Try it: Your job is to return the whole listing unchanged while skipping its images.
Listed records below:
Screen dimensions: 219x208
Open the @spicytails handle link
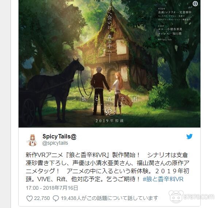(x=55, y=143)
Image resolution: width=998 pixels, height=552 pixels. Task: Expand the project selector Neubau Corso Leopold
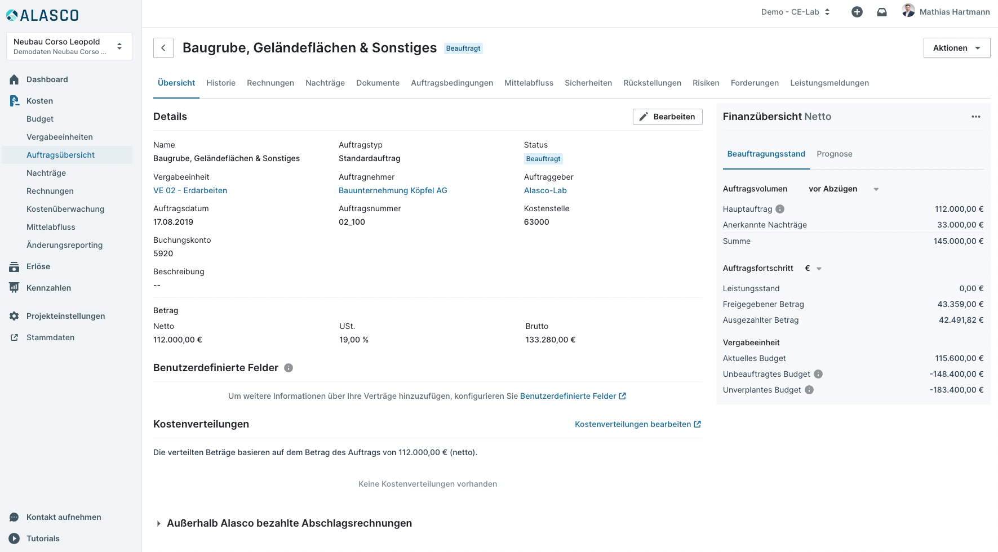tap(69, 46)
End of Listed records.
Output for this exercise:
Screen dimensions: 219x208
Open the @spicytails handle link
(x=55, y=143)
Image resolution: width=998 pixels, height=552 pixels. Task: Expand the project selector Neubau Corso Leopold
tap(69, 46)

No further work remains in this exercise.